_WHAT NEEDS TO BE DONE:_
Reproduce the portion of the prostate-specific antigen passage between "This test may" and "or coenzyme R).", inclusive, word for word.

_GIVEN PASSAGE:_
▼
Prostate-specific antigen (PSA) is a glycoprotein produced by the epithelial cells lining the prostatic ducts and acini. Normally, it is secreted into the prostatic ducts and is present only in prostate tissue, prostatic fluid, and seminal plasma. PSA is produced by normal, hyperplastic, and cancerous prostatic tissue. PSA is used as a tumor marker for the early detection of prostate cancer and in other areas of prostate disease management.
PSA sampling should not be performed for at least six weeks after prostatic biopsy. This test is intended for use as an aid in the management of patients following surgical or medical treatment for prostate cancer. Values obtained with different assay methods should not be used interchangeably in serial testing. It is recommended that only one assay method be used consistently to monitor each patient's course of therapy.
This test may exhibit interference when sample is collected from a person who is consuming a supplement with a high dose of biotin (also termed as vitamin B7 or B8, vitamin H, or coenzyme R).
▲
_INFORMATION SHOWN:_
▼
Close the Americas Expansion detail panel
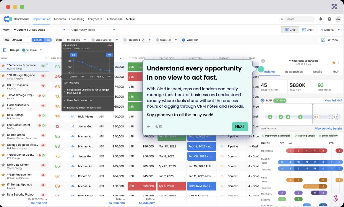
▲
_COMPLETED TASK:_
This test may exhibit interference when sample is collected from a person who is consuming a supplement with a high dose of biotin (also termed as vitamin B7 or B8, vitamin H, or coenzyme R).